Give the data again in full, with every character unchanged.

## SUPPLIED ENTRIES

........

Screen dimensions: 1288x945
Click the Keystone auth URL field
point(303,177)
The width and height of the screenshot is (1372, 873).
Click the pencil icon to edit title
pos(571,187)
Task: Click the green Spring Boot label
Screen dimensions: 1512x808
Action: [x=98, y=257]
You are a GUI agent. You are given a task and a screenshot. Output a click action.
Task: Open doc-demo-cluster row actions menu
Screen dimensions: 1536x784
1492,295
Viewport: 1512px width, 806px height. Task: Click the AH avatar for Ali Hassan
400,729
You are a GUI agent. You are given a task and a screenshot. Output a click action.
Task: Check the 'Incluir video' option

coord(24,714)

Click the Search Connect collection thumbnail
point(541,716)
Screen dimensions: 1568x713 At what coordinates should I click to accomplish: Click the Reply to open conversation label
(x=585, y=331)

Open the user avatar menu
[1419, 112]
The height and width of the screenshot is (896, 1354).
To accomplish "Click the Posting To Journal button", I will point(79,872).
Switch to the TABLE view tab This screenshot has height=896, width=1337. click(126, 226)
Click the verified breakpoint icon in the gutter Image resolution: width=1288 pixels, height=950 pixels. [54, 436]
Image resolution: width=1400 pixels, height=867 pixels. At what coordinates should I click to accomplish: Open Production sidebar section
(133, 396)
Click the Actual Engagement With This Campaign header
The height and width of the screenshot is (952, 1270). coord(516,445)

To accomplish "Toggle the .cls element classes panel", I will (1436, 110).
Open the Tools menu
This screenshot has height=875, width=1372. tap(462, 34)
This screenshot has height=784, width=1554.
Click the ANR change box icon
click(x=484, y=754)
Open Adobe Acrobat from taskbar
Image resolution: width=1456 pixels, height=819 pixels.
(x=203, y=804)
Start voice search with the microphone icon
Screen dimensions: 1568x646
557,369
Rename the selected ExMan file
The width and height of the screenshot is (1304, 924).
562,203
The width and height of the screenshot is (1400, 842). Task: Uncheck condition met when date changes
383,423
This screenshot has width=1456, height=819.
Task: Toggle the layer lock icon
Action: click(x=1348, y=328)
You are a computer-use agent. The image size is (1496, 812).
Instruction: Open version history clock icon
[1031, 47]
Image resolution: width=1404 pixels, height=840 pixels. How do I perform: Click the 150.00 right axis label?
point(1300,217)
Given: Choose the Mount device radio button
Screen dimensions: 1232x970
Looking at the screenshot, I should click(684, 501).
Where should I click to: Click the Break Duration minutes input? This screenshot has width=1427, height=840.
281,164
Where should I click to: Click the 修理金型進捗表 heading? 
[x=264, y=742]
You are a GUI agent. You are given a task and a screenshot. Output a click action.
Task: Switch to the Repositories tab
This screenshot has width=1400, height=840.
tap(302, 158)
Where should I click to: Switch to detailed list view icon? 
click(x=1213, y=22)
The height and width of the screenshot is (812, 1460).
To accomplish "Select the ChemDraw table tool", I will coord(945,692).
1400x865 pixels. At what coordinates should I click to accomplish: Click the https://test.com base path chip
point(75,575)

........

## EXPECTED ANSWER
Screen dimensions: 1288x945
Click the Keystone auth URL field
point(303,177)
The width and height of the screenshot is (1372, 873).
Click the pencil icon to edit title
pos(571,187)
Task: Click the green Spring Boot label
Screen dimensions: 1512x808
Action: [x=98, y=257]
You are a GUI agent. You are given a task and a screenshot. Output a click action.
Task: Open doc-demo-cluster row actions menu
Screen dimensions: 1536x784
1492,295
Viewport: 1512px width, 806px height. Task: Click the AH avatar for Ali Hassan
400,729
You are a GUI agent. You are given a task and a screenshot. Output a click action.
Task: Check the 'Incluir video' option

coord(24,714)

Click the Search Connect collection thumbnail
point(541,716)
Screen dimensions: 1568x713 At what coordinates should I click to accomplish: Click the Reply to open conversation label
(x=585, y=331)

Open the user avatar menu
[1419, 112]
The height and width of the screenshot is (896, 1354).
To accomplish "Click the Posting To Journal button", I will point(79,872).
Switch to the TABLE view tab This screenshot has height=896, width=1337. click(126, 226)
Click the verified breakpoint icon in the gutter Image resolution: width=1288 pixels, height=950 pixels. [54, 436]
Image resolution: width=1400 pixels, height=867 pixels. At what coordinates should I click to accomplish: Open Production sidebar section
(133, 396)
Click the Actual Engagement With This Campaign header
The height and width of the screenshot is (952, 1270). coord(516,445)

To accomplish "Toggle the .cls element classes panel", I will (1436, 110).
Open the Tools menu
This screenshot has height=875, width=1372. tap(462, 34)
This screenshot has height=784, width=1554.
Click the ANR change box icon
click(x=484, y=754)
Open Adobe Acrobat from taskbar
Image resolution: width=1456 pixels, height=819 pixels.
(x=203, y=804)
Start voice search with the microphone icon
Screen dimensions: 1568x646
557,369
Rename the selected ExMan file
The width and height of the screenshot is (1304, 924).
562,203
The width and height of the screenshot is (1400, 842). Task: Uncheck condition met when date changes
383,423
This screenshot has width=1456, height=819.
Task: Toggle the layer lock icon
Action: click(x=1348, y=328)
You are a computer-use agent. The image size is (1496, 812).
Instruction: Open version history clock icon
[1031, 47]
Image resolution: width=1404 pixels, height=840 pixels. How do I perform: Click the 150.00 right axis label?
point(1300,217)
Given: Choose the Mount device radio button
Screen dimensions: 1232x970
Looking at the screenshot, I should click(684, 501).
Where should I click to: Click the Break Duration minutes input? This screenshot has width=1427, height=840.
281,164
Where should I click to: Click the 修理金型進捗表 heading? 
[x=264, y=742]
You are a GUI agent. You are given a task and a screenshot. Output a click action.
Task: Switch to the Repositories tab
This screenshot has width=1400, height=840.
tap(302, 158)
Where should I click to: Switch to detailed list view icon? 
click(x=1213, y=22)
The height and width of the screenshot is (812, 1460).
To accomplish "Select the ChemDraw table tool", I will coord(945,692).
1400x865 pixels. At what coordinates should I click to accomplish: Click the https://test.com base path chip
point(75,575)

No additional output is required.